Just as a residential architect must be aware of the integrity of a home’s foundation, the landscape architect must be concerned with the integrity of the land that the home’s foundation will rest upon. When we are simultaneously engaged at the beginning of the project with the residential architect, the client can rest assured that the structural planning and construction of their home will remain sound for a very long time to come.
In this project, Pat Ford was the architect, and David Cadwalader was the interior designer. We set all the grades in establishing what is known as the “finished floor of the house.” Often builders will overlook this critical step in pre-construction planning and cause expensive problems to emerge later after the home is completed. For example, when grades are set to too high or too low in the front, it affects the grades and outcomes in the rear. Without having a comprehensive plan and a clear understanding of these grades and elevations, opportunities are lost for connectivity to the gardens and access to the property. Additionally, it can create costs for retaining walls and other mitigation efforts that might well be avoided if the property was set on the correct finished floor from the outset.

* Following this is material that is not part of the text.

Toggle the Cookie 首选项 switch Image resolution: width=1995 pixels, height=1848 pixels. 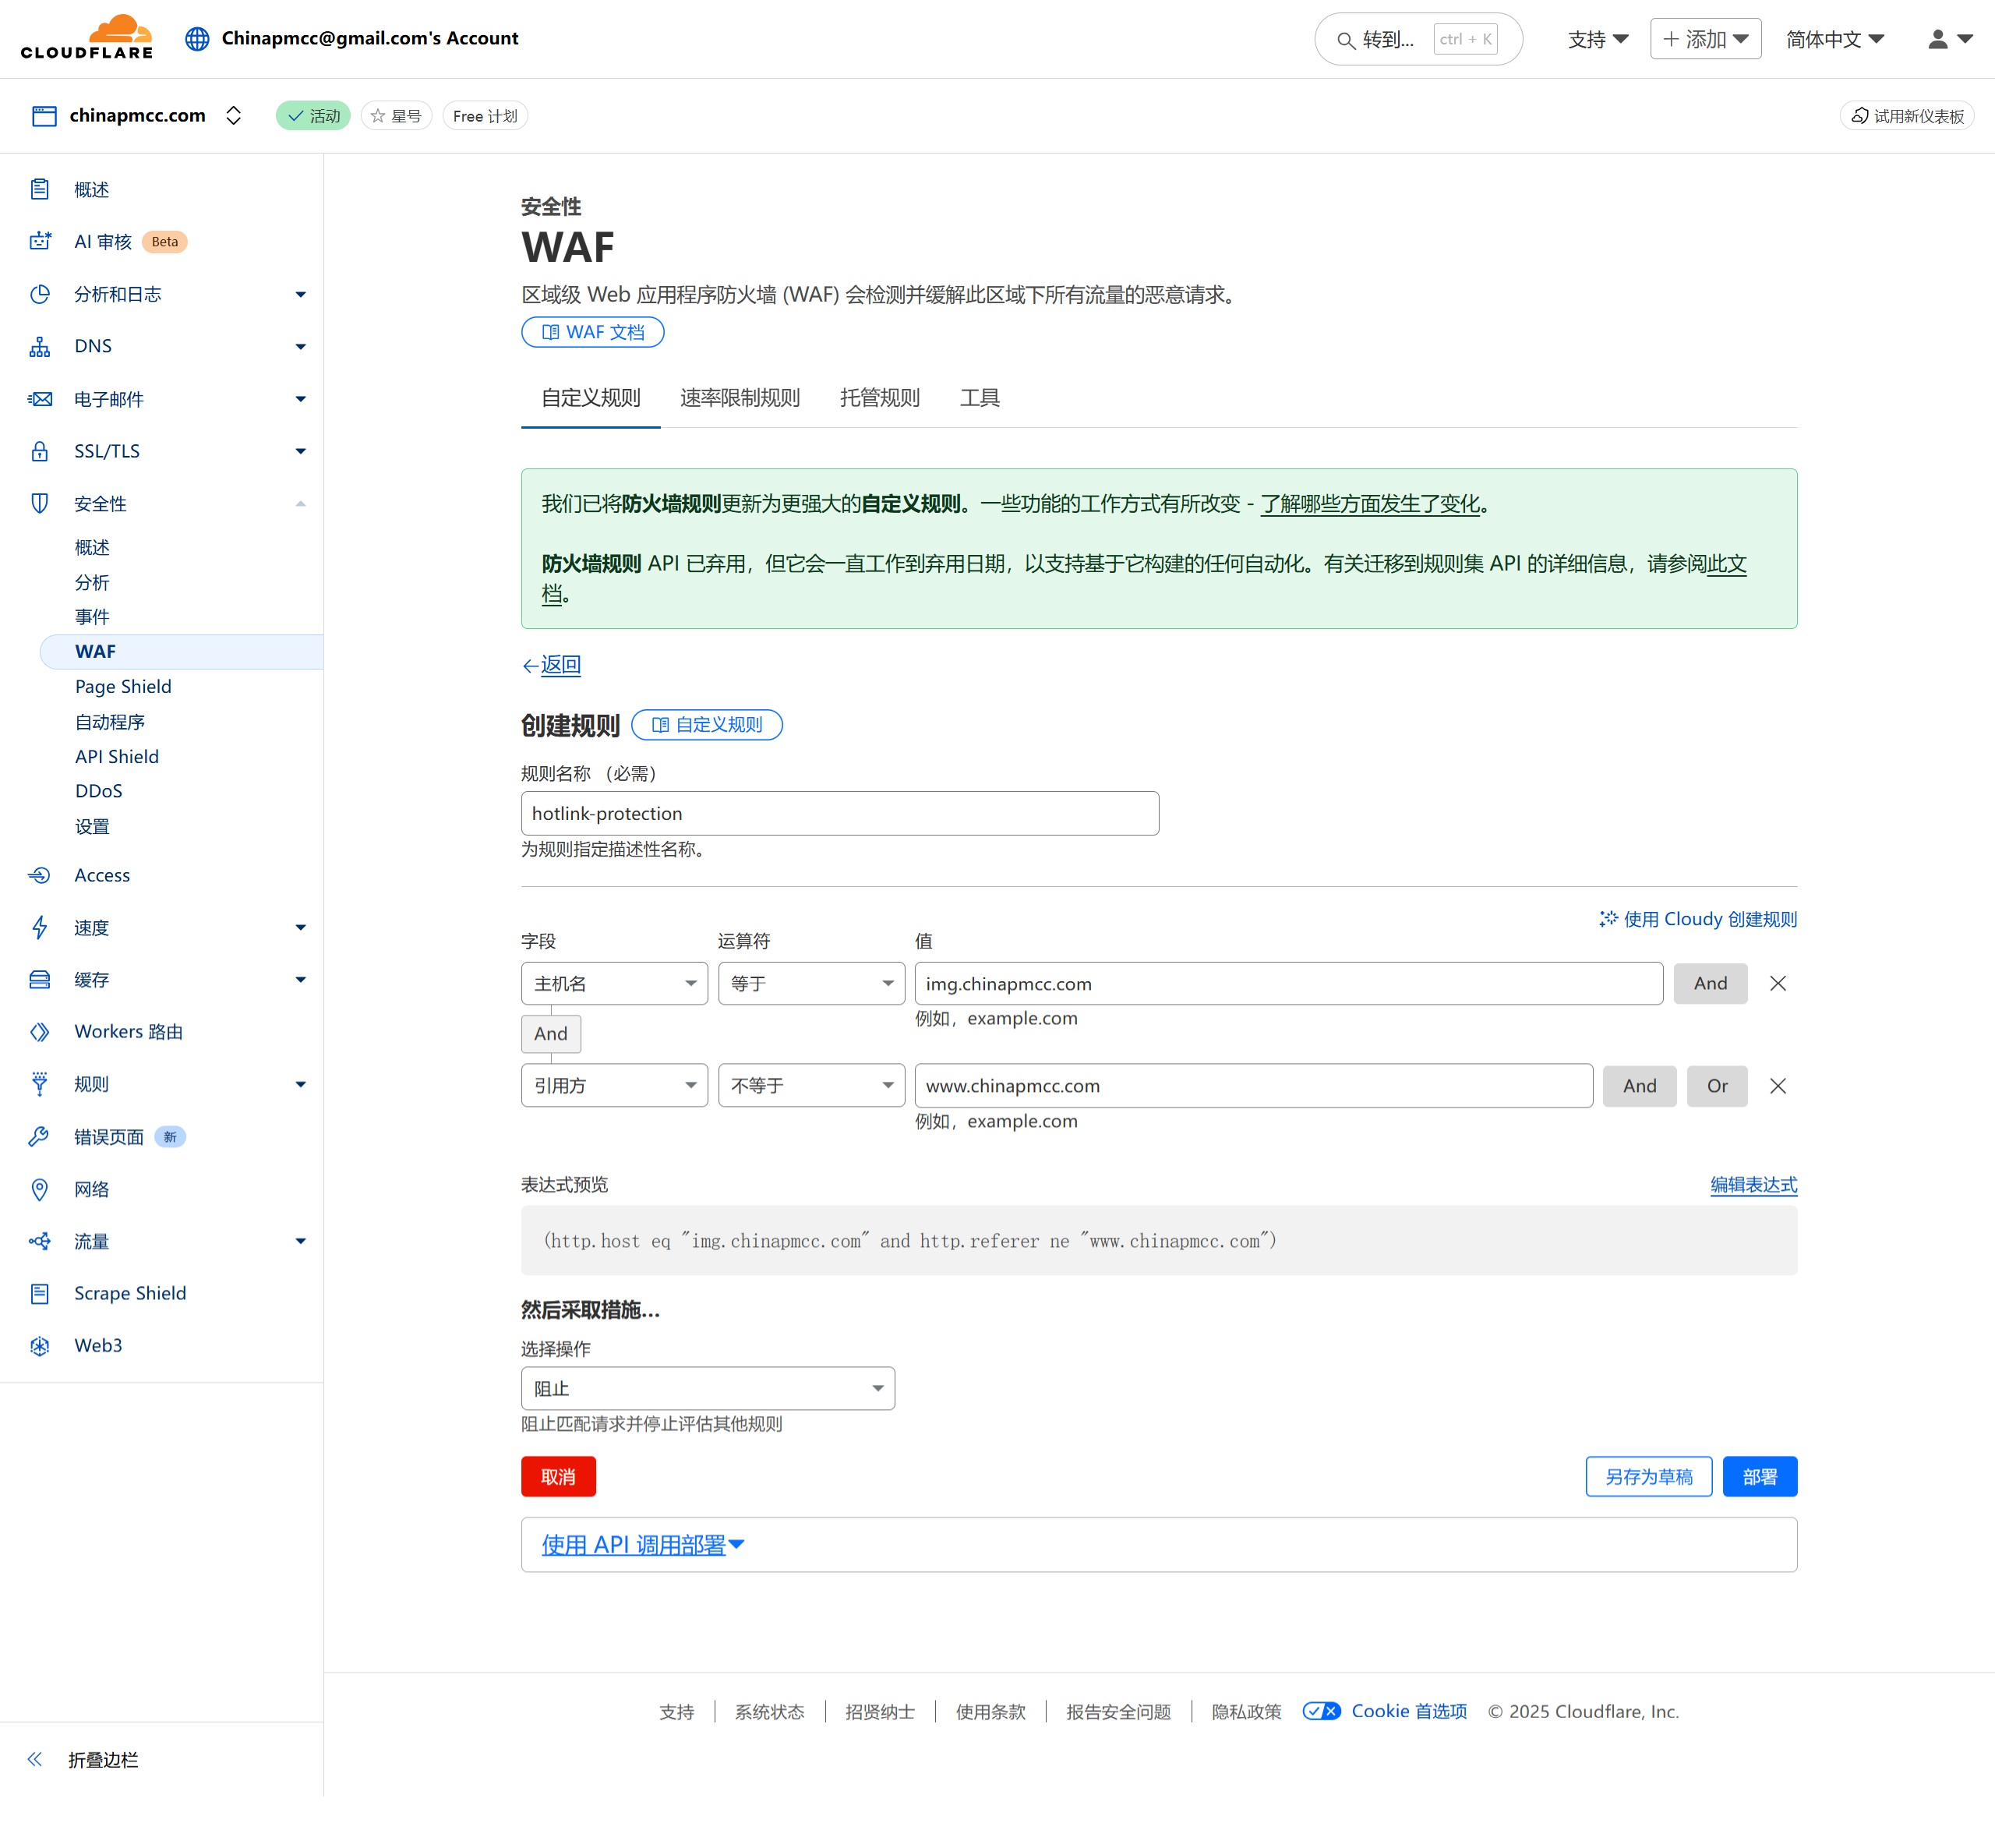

While it is apparent from the photo that the outcome of this home was quite beautiful, it is important to note the process that we went through to get to this point. For two years, we had weekly production meetings from the day it began until the day the last pansy was planted. Most clients want to participate in these meetings, which we welcome. What the client gets with this level of attention is an exterior that is as beautiful as they had imagined and managed with a minimum of cost overruns.